§ **Records for this exercise**
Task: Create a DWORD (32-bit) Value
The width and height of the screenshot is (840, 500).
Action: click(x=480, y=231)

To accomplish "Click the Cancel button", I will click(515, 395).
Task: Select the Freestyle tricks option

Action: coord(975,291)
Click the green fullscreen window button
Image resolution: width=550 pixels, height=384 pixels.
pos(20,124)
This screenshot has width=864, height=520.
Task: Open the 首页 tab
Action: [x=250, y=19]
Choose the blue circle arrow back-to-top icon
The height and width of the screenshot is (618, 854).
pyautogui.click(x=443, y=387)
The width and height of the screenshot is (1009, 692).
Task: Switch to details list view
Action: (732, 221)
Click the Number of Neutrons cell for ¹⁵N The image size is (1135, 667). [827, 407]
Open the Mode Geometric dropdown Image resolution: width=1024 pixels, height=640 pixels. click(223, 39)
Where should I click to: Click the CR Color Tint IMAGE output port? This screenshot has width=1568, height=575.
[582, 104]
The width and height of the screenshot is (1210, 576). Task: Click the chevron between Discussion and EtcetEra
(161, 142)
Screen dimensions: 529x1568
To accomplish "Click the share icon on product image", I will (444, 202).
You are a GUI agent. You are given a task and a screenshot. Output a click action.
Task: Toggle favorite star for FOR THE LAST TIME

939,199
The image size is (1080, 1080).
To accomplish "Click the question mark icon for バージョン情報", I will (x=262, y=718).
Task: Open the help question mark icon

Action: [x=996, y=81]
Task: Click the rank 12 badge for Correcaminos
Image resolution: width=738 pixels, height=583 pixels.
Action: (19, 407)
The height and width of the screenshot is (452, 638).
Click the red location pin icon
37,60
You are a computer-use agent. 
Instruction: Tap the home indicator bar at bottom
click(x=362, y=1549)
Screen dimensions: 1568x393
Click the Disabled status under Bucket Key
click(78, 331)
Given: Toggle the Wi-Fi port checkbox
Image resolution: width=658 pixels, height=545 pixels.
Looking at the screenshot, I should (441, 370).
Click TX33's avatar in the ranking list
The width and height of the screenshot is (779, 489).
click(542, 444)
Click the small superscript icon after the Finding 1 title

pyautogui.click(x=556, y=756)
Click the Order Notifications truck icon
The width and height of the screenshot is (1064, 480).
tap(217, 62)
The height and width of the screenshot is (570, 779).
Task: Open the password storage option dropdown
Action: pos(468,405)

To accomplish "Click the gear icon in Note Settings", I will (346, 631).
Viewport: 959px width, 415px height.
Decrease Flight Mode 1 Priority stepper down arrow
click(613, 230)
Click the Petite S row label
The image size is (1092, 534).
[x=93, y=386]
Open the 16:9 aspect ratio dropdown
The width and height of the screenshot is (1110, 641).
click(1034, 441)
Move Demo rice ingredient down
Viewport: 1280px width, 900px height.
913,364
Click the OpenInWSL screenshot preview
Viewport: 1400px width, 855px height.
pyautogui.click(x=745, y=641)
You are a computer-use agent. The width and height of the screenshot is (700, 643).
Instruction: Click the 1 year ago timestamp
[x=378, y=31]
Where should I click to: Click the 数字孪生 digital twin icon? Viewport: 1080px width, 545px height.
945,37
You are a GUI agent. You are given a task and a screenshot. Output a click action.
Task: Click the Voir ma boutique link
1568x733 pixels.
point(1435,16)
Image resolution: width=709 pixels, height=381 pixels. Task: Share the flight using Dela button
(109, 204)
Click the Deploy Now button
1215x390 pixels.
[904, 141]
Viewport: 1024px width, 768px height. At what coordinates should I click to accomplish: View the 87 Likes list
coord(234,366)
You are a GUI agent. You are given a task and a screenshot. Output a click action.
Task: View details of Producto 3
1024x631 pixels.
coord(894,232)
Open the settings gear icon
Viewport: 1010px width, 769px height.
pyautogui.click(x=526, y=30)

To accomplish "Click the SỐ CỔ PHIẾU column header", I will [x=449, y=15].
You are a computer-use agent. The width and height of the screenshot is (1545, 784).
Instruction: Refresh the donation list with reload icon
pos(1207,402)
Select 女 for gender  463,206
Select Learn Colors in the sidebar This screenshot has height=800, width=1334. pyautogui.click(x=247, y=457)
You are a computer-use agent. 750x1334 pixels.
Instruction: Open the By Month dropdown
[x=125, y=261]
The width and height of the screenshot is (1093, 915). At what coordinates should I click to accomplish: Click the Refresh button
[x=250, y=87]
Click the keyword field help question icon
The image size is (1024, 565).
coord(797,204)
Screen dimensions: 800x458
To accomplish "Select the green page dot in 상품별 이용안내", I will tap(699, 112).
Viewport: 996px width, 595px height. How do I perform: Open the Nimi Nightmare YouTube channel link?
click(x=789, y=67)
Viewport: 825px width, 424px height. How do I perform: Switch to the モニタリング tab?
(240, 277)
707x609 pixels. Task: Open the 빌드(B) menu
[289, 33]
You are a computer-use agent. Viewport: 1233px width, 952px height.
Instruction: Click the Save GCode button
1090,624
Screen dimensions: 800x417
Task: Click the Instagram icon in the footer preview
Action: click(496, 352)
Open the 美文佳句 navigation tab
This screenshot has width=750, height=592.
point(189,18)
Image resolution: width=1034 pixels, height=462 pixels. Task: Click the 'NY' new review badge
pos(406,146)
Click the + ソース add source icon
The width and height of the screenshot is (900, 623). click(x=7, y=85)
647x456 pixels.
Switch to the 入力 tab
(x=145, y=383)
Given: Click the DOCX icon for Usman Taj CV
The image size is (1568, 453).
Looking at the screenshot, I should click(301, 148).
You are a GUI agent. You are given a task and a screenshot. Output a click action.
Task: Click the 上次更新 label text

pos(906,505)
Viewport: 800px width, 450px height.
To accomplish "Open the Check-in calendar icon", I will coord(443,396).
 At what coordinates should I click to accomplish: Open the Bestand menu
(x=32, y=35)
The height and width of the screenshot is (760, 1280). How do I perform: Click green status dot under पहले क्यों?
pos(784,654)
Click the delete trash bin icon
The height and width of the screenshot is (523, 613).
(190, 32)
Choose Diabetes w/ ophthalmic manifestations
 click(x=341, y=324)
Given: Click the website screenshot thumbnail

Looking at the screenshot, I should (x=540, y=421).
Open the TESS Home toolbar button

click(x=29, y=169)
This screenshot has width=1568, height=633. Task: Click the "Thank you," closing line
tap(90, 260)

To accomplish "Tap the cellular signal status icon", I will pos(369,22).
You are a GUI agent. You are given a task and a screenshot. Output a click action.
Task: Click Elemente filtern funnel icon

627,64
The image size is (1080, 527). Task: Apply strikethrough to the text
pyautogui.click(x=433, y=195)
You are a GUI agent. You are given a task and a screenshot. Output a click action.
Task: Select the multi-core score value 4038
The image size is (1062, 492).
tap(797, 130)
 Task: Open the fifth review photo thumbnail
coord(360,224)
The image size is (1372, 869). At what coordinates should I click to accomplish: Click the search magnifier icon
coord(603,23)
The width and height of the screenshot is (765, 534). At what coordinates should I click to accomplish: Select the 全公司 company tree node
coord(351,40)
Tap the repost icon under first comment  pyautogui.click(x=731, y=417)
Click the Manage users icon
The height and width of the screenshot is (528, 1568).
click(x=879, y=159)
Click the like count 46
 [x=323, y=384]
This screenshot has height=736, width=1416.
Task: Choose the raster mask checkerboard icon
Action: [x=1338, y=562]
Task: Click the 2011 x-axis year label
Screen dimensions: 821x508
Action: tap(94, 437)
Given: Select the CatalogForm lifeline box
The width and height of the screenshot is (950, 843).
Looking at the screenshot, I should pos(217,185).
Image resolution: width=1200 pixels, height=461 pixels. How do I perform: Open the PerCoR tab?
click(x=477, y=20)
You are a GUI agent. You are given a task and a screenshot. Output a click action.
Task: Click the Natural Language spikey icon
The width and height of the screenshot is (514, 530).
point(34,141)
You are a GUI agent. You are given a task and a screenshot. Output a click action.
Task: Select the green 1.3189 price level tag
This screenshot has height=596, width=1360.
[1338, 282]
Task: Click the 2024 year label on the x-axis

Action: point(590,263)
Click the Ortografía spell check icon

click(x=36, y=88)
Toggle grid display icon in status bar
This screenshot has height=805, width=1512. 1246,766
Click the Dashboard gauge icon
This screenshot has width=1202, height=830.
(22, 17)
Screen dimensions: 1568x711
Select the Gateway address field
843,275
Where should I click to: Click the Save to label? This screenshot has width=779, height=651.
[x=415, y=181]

§ **Task brief**
All lines that include the word "gear" must be copied from the material above.

§ **Solved exercise**
To accomplish "Click the gear icon in Note Settings", I will (346, 631).
Open the settings gear icon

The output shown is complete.